Yine bu yasaya göre; 11 Eylül 2001 saldırılarında hayatını kaybedenlerin ailelerine, yakınları için Suudi Arabistan aleyhine tazminat davaları açma hakkı tanıyordu.
Bu durumda Suudi Arabistan, karşılayamayacağı derecede yüksek tazminat cezaları ile karşı karşıyadır.
Suud Kralı'nı İsrail/ABD stratejilerinin edilgen bir faktörü haline koyan bu gelişmedir. Kral tercihe zorlanmıştır!
Nükseden Katar düşmanlığı!
Trump'ın ziyareti sonrasında Suudi Arabistan'ın birden bire terörle mücadele azmi nüksetti.

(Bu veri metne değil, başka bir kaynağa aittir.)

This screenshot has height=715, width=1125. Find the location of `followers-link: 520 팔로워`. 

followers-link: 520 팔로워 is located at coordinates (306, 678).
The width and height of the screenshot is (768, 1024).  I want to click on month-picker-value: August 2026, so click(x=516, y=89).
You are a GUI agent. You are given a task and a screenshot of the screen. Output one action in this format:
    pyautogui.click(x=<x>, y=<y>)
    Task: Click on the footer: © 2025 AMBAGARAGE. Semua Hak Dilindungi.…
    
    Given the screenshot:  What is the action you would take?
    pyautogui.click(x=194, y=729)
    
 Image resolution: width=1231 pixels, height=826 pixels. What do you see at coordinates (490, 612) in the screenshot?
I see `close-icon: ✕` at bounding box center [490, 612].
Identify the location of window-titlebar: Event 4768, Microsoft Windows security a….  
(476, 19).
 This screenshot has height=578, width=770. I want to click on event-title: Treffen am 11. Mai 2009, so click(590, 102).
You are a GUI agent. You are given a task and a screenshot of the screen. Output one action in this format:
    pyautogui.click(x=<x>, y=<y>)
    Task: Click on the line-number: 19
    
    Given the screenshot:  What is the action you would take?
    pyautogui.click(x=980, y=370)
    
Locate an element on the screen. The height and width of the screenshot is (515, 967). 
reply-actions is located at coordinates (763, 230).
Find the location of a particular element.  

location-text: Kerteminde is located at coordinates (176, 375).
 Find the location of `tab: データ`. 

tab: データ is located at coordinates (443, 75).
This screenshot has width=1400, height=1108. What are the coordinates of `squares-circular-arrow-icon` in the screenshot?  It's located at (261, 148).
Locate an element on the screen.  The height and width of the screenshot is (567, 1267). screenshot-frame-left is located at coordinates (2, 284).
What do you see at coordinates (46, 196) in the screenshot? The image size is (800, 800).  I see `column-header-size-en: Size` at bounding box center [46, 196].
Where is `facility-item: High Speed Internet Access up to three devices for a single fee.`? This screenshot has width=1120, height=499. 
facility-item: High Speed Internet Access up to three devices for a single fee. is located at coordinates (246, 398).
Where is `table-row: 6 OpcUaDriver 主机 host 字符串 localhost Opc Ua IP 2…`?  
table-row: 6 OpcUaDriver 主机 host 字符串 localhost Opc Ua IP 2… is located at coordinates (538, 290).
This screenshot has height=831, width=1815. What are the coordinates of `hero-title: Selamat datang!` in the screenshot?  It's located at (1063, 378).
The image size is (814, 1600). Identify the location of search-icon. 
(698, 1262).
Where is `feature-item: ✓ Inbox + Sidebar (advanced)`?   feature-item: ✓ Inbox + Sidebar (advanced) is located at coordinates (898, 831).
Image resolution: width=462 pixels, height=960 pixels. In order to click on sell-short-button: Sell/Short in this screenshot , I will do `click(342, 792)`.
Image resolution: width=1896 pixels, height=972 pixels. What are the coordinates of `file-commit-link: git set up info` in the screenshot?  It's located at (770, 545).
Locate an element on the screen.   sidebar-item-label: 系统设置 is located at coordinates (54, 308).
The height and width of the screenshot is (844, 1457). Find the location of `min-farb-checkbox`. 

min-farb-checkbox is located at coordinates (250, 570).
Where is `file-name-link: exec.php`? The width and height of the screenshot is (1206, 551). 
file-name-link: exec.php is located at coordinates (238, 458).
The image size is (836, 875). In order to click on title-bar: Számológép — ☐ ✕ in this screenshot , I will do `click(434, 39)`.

Suudi yetkililer kendilerini ABD'nin suçladığı gibi Katar'ı teröre destek ve finansman sağlamakla suçlamaya başladılar.
Böylece Suudi Arabistan'ın bölgede ne kadar müttefiki varsa hepsinin, teröre destek veriyor gerekçesiyle Katar'la ilişkilerini kestirdi.
Suud ve ona destek veren Arap ülkeleri Katar söz konusu olduğunda şahin kesilmektedir.
Aynı ülkeler İsrail söz konusu olduğunda ise sessizlik sarmalına bürünmektedir.
Katar, ihtimaldir, terörist grupları desteklemiş olabilir. Ama ABD hele hele Suudlar Katar'dan çok daha fazla teröristlerle iç içe olmuştur.
"İslam'a karşı İslam"
İsrail'in yürüttüğü strateji de bu bağlamda Şii İslam'la Sünni İslam'ı çatıştırarak İslam ülkelerini güçten düşürmek temeli üzerine kuruludur.
Bu bağlamda Irak-İran savaşı ve Irak'ın Kuveyt'i işgali İsrail'e en az yirmi yıl kazandırmıştır.
İsrail için İslam ülkelerinin tevhidi beka sorunudur.
İslam ülkelerini birbirine karşı pozisyonda tutmak İsrail'in varlığını doğrudan ilgilendirmektedir.
Obama dönemindeki Büyük Ortadoğu Projesi ve devamındaki Arap Baharı bu stratejinin ürünüydü.
Bugün bu stratejiler kılıç dansıyla yeni bir şekle bürünmüştür.
Yeni strateji İslam'ın Şii formunu İslam'ın Sünni formuyla karşı karşıya getirmek üzerine kuruludur.
ABD'nin yaptığı İsrail için mıntıka temizliğidir!
ABD, bölgede İsrail'in taşeronu gibi hareket etmektedir.
Trump, Kudüs'ün İsrail başkenti olarak tanınması, İran'ın izole edilerek cezalandırılması, İhvan-ı Müslümin, Hizbullah'ın ve Hamas'ın terör örgütü olarak ilan edilmesi konusunda İsrail'den daha isteklidir.
Nitekim Trump, yaptığı ziyaret sırasında Mısır ve Suudi Arabistan'la cihatçı terörle topyekûn küresel mücadele, Sünni Müslüman Savunma Paktı kurulması, İran'a karşı cephe açılması hususlarında tam bir mutabakata varmıştır.
Bölgede İsrail'i ciddi bir biçimde tehdit eden tek ülke vardır o da İran'dır.
Trump, Suudilerin hassasiyetlerini de dikkate alarak, Sünni dünyasında İran karşıtı bir eksen yaratarak İran'ın elini kolunu İsrail hesabına bağlamaya çalışmaktadır.
Diğer yandan İslam dünyasının "Şii ve Sünni" olarak birbiriyle karşı karşıya getirmek İsrail'in güvenliği için zorunluluktur.
Orta Doğu'da mezhep ve vekâlet savaşlarının yarayacağı tek ülke vardır o da İsrail'dir.
ABD, Orta Doğu'da İsrail için mıntıka temizliği yapmaktadır.